Il y a cinq ans une tache apparaît sur le bras d’une des femmes de la famille Bouanaoué à Bélep, une île isolée à l’extrême nord de la Nouvelle-Calédonie. « Je pensais à un champignon mais tous les jours la tache grandissait, mon bras me paraissait lourd. On aurait dit que j’avais des écailles. J’avais peur », raconte-t-elle.
Après avoir consulté plusieurs médecins qui ne trouvent pas ce qu’elle a, elle se rend à l’hôpital de Nouméa, à plusieurs heures de chez elle. Le diagnostic tombe. La lèpre. Cette maladie rare, peu connue des personnels soignants souvent venus de France métropolitaine, est difficile à diagnostiquer. Ils n’imaginent pas la découvrir sur un territoire français.

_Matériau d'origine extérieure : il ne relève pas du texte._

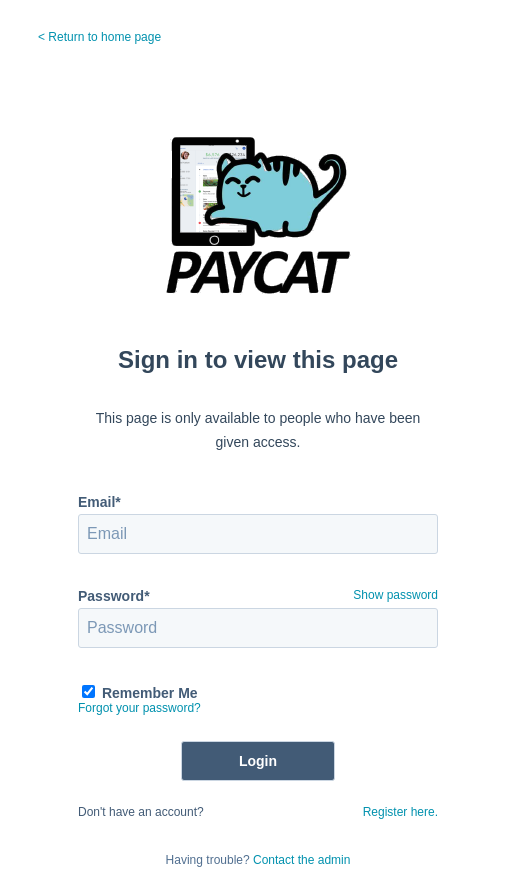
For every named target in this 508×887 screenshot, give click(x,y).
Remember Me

Une maladie gardée secrète
« J’ai eu beaucoup de mal à l’accepter. Personne ne sait que j’ai eu la maladie, chuchote cette femme d’une quarantaine d’années. J’avais peur des regards, des paroles des gens, qu’on ne me parle plus. C’est petit ici, on montre du doigt. » Durant son traitement, pendant six mois, elle reste chez sa mère à Nouméa, loin de sa famille et de Bélep.
Elle n’est pourtant pas la seule à avoir eu la lèpre. En avril 2018, la Direction des affaires sanitaires et sociales de Nouvelle-Calédonie (DASS-NC) effectue une campagne de dépistage sur l’île. Près de 74 % de la population est dépistée et un quart de ces personnes est porteuse du bacille de Hansen, Mycobacterium leprae, responsable de cette maladie, ou présente des traceurs évoquant un contact antérieur avec lui. « C’est gardé secret. Certains en parlent un peu mais beaucoup n’osent pas le dire. Avant d’être malade je ne connaissais pas les symptômes, je ne savais pas vraiment ce que c’était. C’est un sujet tabou », explique cette femme qui porte aujourd’hui la marque de la maladie sur son bras. « Je dis que c’est une brûlure », confie-t-elle en riant.
De nombreuses ruptures thérapeutiques
Taches dans le dos, mains et pieds gonflés, en 1999, Georges Bouanaoué apprend qu’il a la lèpre. Il est envoyé pendant plusieurs mois à la léproserie de Ducos, située près de Nouméa et ouverte entre 1918 et 2016. Sa femme confie avoir eu peur d’être contaminée même si les médecins leur disent que ce n’est pas très contagieux. « La maladie l’a transformé. Il avait du mal à travailler, à marcher. J’étais triste pour lui », se souvient-elle. Il prend un traitement pendant deux ans. Les symptômes disparaissent vite mais la maladie revient.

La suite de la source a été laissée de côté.